Apr 22 22:18:18 octopus.fullstack.go systemd1: [/usr/lib/systemd/system/ceph-osd@.service:18] Unknown lvalue 'TasksMax' in section 'Service'
Apr 22 22:18:18 octopus.fullstack.go systemd1: Started Ceph object storage daemon.
Apr 22 22:18:24 octopus.fullstack.go systemd1: [/usr/lib/systemd/system/ceph-osd@.service:18] Unknown lvalue 'TasksMax' in section 'Service'

[ceph@octopus conf]$ cat /usr/lib/systemd/system/ceph-osd\@.service
[Unit]
Description=Ceph object storage daemon
After=network-online.target local-fs.target
Wants=network-online.target local-fs.target
PartOf=ceph-osd.target

[Service]
LimitNOFILE=1048576
LimitNPROC=1048576
EnvironmentFile=-/etc/sysconfig/ceph
Environment=CLUSTER=ceph
ExecStart=/usr/bin/ceph-osd -f --cluster ${CLUSTER} --id %i --setuser ceph --setgroup ceph
ExecStartPre=/usr/lib/ceph/ceph-osd-prestart.sh --cluster ${CLUSTER} --id %i --setuser ceph --setgroup ceph
ExecReload=/bin/kill -HUP $MAINPID
ProtectHome=true
ProtectSystem=full
PrivateTmp=true
  1. TasksMax=infinity
    Restart=on-failure
    StartLimitInterval=30min
    StartLimitBurst=3

[Install]
WantedBy=ceph-osd.target

[ceph@octopus conf]$ ceph -v
ceph version 10.2.0 (3a9fba20ec743699b69bd0181dd6c54dc01c64b9)

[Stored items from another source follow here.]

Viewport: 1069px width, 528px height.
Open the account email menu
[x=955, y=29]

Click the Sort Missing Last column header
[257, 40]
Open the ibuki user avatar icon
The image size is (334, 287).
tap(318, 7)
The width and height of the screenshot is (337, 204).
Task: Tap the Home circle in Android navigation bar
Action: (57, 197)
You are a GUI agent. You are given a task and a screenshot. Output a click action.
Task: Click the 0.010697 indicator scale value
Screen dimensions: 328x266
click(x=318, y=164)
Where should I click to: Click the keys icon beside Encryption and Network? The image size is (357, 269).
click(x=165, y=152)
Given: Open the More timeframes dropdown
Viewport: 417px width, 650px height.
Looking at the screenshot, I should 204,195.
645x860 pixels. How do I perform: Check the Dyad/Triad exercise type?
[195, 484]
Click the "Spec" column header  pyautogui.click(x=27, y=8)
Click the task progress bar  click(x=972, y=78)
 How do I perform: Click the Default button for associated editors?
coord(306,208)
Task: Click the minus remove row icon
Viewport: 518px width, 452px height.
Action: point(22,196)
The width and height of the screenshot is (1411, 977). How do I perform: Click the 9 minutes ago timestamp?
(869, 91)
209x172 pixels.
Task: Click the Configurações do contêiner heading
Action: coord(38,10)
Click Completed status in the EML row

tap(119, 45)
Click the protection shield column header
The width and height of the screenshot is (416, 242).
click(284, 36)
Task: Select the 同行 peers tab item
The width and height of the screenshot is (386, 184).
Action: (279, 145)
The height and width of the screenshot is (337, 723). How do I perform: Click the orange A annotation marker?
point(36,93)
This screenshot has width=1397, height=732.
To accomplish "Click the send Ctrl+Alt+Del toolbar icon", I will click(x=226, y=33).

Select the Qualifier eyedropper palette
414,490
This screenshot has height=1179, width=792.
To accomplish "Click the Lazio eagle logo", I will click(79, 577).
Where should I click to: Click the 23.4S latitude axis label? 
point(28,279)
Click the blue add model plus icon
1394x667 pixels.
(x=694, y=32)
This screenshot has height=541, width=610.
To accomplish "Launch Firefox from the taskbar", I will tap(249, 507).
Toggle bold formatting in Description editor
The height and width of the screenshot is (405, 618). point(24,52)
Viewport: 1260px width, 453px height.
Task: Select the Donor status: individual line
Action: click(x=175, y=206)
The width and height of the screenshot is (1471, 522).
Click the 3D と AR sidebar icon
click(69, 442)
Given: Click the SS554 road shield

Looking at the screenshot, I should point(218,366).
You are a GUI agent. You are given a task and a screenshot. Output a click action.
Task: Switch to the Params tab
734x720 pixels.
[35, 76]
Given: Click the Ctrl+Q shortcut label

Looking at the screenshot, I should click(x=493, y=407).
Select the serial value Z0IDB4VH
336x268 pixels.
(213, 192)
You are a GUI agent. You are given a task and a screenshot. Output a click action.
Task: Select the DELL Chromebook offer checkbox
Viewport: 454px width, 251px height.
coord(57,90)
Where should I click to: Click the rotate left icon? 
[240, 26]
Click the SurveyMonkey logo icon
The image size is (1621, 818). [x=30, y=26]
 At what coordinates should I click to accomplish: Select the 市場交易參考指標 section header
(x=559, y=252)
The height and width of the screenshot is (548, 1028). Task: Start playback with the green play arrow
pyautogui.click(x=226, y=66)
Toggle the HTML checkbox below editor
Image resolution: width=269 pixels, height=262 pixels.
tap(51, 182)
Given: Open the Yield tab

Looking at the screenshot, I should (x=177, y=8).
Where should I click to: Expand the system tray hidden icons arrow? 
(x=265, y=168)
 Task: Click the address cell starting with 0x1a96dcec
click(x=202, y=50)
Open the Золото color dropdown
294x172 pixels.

Related issues 1 (0 open1 closed)

Is duplicate of devops - Bug #14941: ceph-{mds,mon,osd} packages need scriptlets with systemd codeResolvedNathan Cutler03/01/2016

Actions
Actions #1

Updated by Nathan Cutler about 8 years ago

  • Project changed from Ceph to devops
  • Status changed from New to Duplicate
Actions #2

Updated by Nathan Cutler about 8 years ago

  • Is duplicate of Bug #15583: systemd warns about TasksMax= setting on older distros added
Actions #3

Updated by Nathan Cutler about 8 years ago

You could be running an older version of systemd that doesn't support TasksMax=

Actions #4

Updated by Nathan Cutler almost 8 years ago

  • Status changed from Duplicate to New

Changing status back to "New" because, as the systemd maintainers just told me, the "Unknown lvalue 'TasksMax' in section 'Service'" is benign and the presence of an unsupported/unrecognized "TasksMax=" in the unit file does not prevent the unit from starting.

Actions #5

Updated by Nathan Cutler almost 8 years ago

  • Is duplicate of deleted (Bug #15583: systemd warns about TasksMax= setting on older distros)
Actions #6

Updated by Nathan Cutler almost 8 years ago

  • Status changed from New to Need More Info

In what way does the OSD not start? systemctl status says "Active: active (running)"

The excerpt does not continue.